Return every line of the data below that includes the string "View".

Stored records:
- Opening Delimiter -

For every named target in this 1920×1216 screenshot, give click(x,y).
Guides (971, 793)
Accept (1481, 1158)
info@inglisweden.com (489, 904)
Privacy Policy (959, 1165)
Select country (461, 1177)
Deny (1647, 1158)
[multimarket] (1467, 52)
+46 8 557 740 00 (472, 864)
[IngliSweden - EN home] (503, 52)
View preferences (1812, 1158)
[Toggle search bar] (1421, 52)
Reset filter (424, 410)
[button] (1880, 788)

- Closing Delimiter -
- Opening Delimiter -

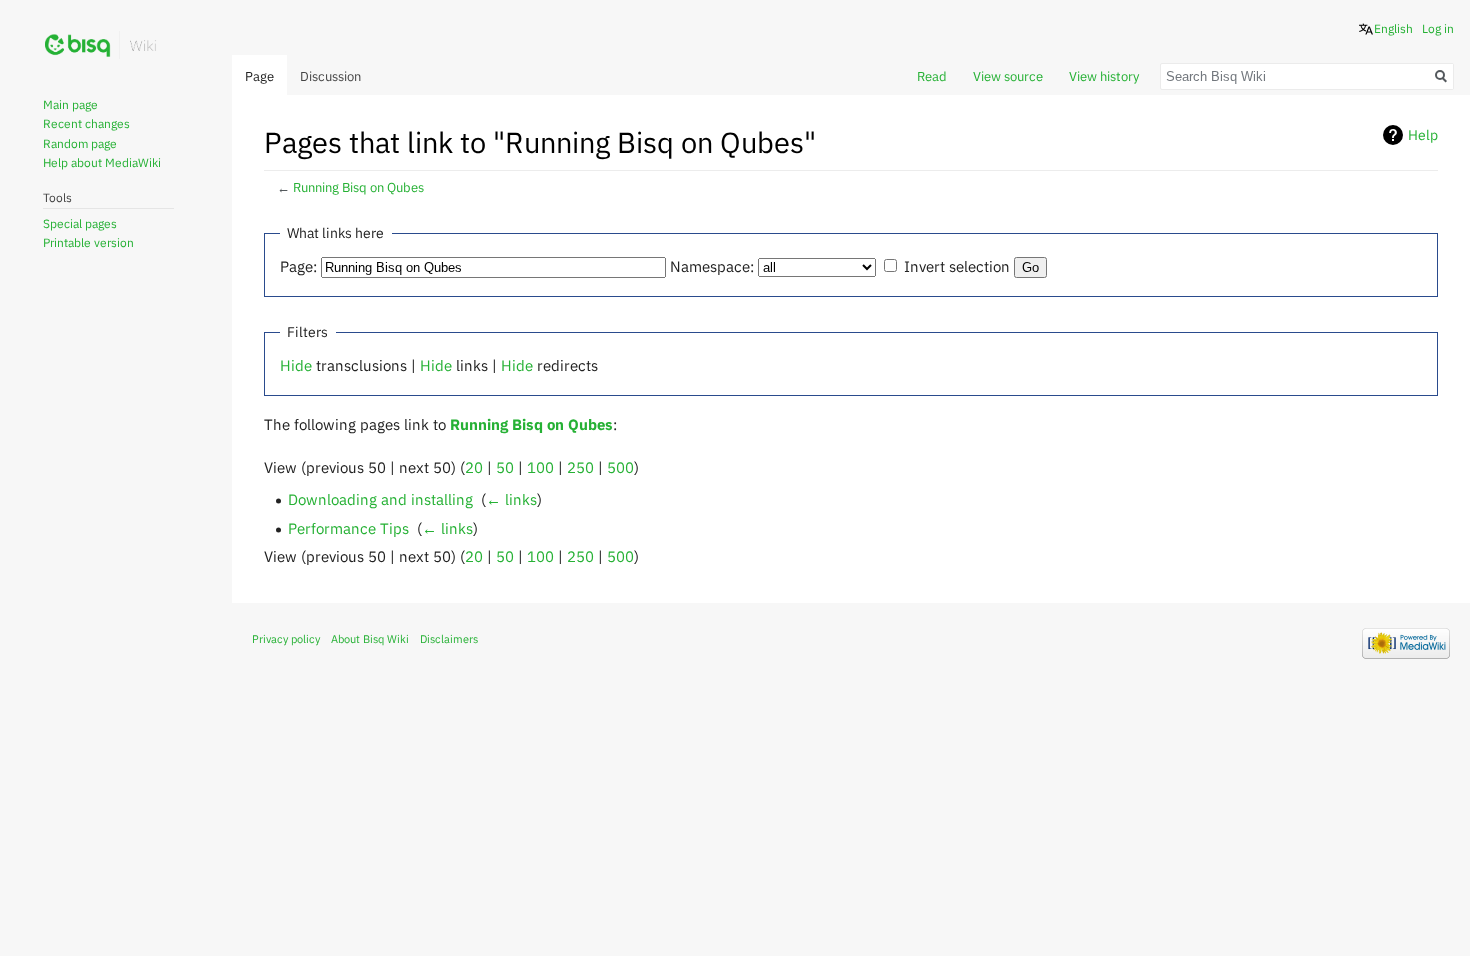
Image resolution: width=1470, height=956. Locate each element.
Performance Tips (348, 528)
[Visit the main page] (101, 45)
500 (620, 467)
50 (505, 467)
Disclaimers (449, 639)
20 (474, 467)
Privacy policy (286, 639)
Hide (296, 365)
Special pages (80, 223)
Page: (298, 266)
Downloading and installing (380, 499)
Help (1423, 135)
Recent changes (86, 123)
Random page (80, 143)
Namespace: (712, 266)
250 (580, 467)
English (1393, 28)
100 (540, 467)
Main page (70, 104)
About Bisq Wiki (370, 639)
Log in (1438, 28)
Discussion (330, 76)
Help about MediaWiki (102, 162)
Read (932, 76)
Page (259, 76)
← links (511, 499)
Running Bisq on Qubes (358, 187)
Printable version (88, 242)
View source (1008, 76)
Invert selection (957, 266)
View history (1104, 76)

- Closing Delimiter -

## COMPLETED EXERCISE
View preferences (1812, 1158)
View source (1008, 76)
View history (1104, 76)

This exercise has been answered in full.